At my last teaching position, we required students to find a proctor to oversee their online exams. The proctor had to be a professional (say, a librarian or a teacher at an accredited school), and the student needed to submit their proctors' information to us in advance of the exam so that we had time to verify their proctors' identities--there were the occasional sketchy proctor situations before we tightened the proctor regulations). The students had no access to their exams unless we HAD confirmed proctor information, so compliance was pretty good. It cut down on our worries about cheating, and if there were truly technical difficulties during an exam, the proctor was on hand as a witness. University/college testing centres had the best proctors, as they were often familiar with online exams. High schools and public libraries sometimes had trouble, because their firewalls seemed to interfere with our online security measures.
We had a full-length trial exam for students and proctors to use in order to test their system requirements, and *begged begged begged* them to test their systems well in advance!

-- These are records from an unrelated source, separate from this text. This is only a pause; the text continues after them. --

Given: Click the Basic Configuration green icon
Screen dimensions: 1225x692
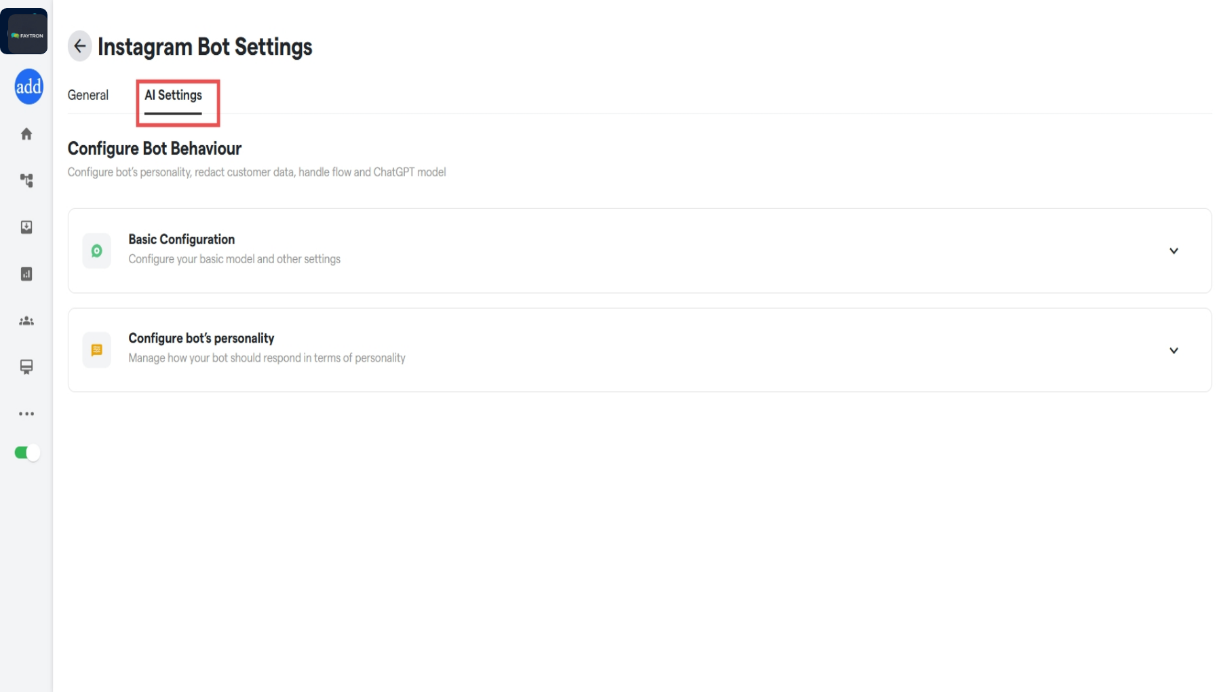Looking at the screenshot, I should tap(97, 250).
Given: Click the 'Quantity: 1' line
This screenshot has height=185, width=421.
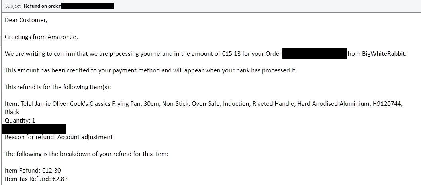Looking at the screenshot, I should [x=20, y=121].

If the real exam froze anyways and wouldn't submit, we would have the students write down answers onto paper, so that the proctor could fax them over. That might help for some glitches.
We also gave a bit more time for the online exam than the paper version, in order to allow for the oddity of scrolling through exam questions instead of flipping back and forth through pages, to allow for 2-finger typing on essay questions, and because students actually have to save and submit before the clock runs out. We didn't advertise this difference in time, but we explained it if students writing paper exams asked about it. Nobody complained about the extra time.
Our averages between paper versions and online versions were pretty similar.
Anyways.... a few things that have worked for us!
Thank you. This makes a lot of sense!